The deviation from the average in our data allows us to paint a richer picture. Think of the streams of data we are all exposed to in our daily lives that we look to make decisions with. We are immersed in a world of uncertainty and risk:
• Who is going to win this weekend?
• How much will that house be worth next year?
• Which TV shall I buy?
• Which customers are going to be interested in my new business?
Dr Paul Bracewell.
What we love about stats is the problem solving that goes into trying to understand how different elements combine to explain what is likely to happen. For example: on average, what is an extra bedroom going to do for the valuation on that property? This richer perspective is derived from the modelling process. Data and analytical techniques are used to derive insight. But, insights are only part of the process.

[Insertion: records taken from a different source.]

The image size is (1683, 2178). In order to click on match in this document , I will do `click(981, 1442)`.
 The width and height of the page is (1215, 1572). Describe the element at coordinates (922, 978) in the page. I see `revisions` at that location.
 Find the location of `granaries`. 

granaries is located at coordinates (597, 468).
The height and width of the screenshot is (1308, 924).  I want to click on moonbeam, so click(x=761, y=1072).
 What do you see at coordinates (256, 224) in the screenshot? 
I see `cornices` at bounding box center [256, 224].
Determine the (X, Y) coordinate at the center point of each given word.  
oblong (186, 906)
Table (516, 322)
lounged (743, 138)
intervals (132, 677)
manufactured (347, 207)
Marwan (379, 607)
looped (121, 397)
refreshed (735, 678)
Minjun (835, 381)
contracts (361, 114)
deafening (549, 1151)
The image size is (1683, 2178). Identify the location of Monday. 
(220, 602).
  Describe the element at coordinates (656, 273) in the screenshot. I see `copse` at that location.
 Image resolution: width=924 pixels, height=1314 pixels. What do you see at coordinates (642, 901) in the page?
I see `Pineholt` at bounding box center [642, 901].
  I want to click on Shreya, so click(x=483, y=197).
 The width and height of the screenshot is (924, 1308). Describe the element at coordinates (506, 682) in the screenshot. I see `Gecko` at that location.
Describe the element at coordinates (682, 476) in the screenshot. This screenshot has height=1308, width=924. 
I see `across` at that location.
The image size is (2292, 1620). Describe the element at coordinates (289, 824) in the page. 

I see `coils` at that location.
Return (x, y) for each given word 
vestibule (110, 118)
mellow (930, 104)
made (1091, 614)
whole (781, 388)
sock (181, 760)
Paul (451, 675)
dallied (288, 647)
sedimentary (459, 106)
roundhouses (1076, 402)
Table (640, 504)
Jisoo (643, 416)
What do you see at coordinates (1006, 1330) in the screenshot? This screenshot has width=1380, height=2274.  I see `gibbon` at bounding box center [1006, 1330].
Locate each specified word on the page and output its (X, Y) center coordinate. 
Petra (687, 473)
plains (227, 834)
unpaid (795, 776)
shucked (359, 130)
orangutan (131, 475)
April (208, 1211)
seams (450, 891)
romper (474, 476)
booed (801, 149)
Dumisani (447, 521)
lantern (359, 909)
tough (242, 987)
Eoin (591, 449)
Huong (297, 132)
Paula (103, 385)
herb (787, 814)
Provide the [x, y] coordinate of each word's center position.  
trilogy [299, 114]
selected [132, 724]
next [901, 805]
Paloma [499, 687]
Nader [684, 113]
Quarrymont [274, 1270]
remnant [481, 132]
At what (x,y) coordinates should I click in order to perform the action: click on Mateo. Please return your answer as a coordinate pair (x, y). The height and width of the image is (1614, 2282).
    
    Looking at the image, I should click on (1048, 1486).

In my last article, I spoke about action from insight. Part of the requirement for action is trusting the model predictions. But, when it comes to polls, quantitative evidence isn’t used to explain the drivers of the difference from poll to poll. Part of this process is also ensuring that samples are representative of the population of interest. The challenge in driving action from insights can fall down if there is no trust. And a key component for building trust involves communicating results and including a discussion about variation. Let’s drag the margin of error away from the corner.
1. It’s not about the average, it’s about understanding what drives the variation that is of real interest when we are looking to act on data driven insight. Use the margin of error to understand if there really is a difference.
2. Understanding variation is like putting together a jigsaw, except there are no edge pieces. You may need to keep trying different variables and in different order to find a combination that works for you. This process should align with what you are trying to achieve as a business.
3. Building trust in predictive models requires explanations of why the model was both right, and not so right. This comes from interpreting the underlying elements in the model.